Data START

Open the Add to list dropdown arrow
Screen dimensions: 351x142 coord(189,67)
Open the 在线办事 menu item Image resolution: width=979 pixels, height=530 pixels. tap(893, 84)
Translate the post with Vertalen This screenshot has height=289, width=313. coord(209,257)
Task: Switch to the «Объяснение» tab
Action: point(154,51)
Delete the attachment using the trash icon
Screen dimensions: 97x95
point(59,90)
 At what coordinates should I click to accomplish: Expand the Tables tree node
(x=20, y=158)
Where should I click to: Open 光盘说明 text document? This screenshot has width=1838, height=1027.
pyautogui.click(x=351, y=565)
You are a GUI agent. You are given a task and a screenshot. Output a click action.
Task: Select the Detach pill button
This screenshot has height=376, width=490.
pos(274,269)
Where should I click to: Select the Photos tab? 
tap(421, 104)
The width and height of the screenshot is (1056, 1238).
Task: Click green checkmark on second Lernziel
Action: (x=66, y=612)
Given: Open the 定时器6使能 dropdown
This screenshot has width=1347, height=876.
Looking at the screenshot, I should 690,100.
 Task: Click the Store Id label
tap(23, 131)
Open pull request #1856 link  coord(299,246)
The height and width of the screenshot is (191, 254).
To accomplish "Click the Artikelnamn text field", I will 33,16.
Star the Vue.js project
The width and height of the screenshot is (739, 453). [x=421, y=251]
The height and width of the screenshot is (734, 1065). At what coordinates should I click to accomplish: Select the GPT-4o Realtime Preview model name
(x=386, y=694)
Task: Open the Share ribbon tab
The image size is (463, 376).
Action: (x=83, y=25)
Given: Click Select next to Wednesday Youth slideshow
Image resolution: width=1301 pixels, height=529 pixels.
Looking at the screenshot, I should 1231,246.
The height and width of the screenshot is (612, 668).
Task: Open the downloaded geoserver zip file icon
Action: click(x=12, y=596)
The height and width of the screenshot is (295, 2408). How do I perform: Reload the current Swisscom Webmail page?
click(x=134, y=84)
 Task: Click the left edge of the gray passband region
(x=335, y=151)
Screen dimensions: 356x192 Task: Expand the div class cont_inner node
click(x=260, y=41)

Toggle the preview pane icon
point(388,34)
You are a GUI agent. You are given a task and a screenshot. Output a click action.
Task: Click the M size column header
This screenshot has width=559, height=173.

Data END

» Goal of the exercise:
Please transcribe the records above in full, keeping every word.

» Output of the exercise:
Open the Add to list dropdown arrow
Screen dimensions: 351x142 coord(189,67)
Open the 在线办事 menu item Image resolution: width=979 pixels, height=530 pixels. tap(893, 84)
Translate the post with Vertalen This screenshot has height=289, width=313. coord(209,257)
Task: Switch to the «Объяснение» tab
Action: point(154,51)
Delete the attachment using the trash icon
Screen dimensions: 97x95
point(59,90)
 At what coordinates should I click to accomplish: Expand the Tables tree node
(x=20, y=158)
Where should I click to: Open 光盘说明 text document? This screenshot has width=1838, height=1027.
pyautogui.click(x=351, y=565)
You are a GUI agent. You are given a task and a screenshot. Output a click action.
Task: Select the Detach pill button
This screenshot has height=376, width=490.
pos(274,269)
Where should I click to: Select the Photos tab? 
tap(421, 104)
The width and height of the screenshot is (1056, 1238).
Task: Click green checkmark on second Lernziel
Action: (x=66, y=612)
Given: Open the 定时器6使能 dropdown
This screenshot has width=1347, height=876.
Looking at the screenshot, I should 690,100.
 Task: Click the Store Id label
tap(23, 131)
Open pull request #1856 link  coord(299,246)
The height and width of the screenshot is (191, 254).
To accomplish "Click the Artikelnamn text field", I will 33,16.
Star the Vue.js project
The width and height of the screenshot is (739, 453). [x=421, y=251]
The height and width of the screenshot is (734, 1065). At what coordinates should I click to accomplish: Select the GPT-4o Realtime Preview model name
(x=386, y=694)
Task: Open the Share ribbon tab
The image size is (463, 376).
Action: (x=83, y=25)
Given: Click Select next to Wednesday Youth slideshow
Image resolution: width=1301 pixels, height=529 pixels.
Looking at the screenshot, I should 1231,246.
The height and width of the screenshot is (612, 668).
Task: Open the downloaded geoserver zip file icon
Action: click(x=12, y=596)
The height and width of the screenshot is (295, 2408). How do I perform: Reload the current Swisscom Webmail page?
click(x=134, y=84)
 Task: Click the left edge of the gray passband region
(x=335, y=151)
Screen dimensions: 356x192 Task: Expand the div class cont_inner node
click(x=260, y=41)

Toggle the preview pane icon
point(388,34)
You are a GUI agent. You are given a task and a screenshot. Output a click action.
Task: Click the M size column header
This screenshot has width=559, height=173.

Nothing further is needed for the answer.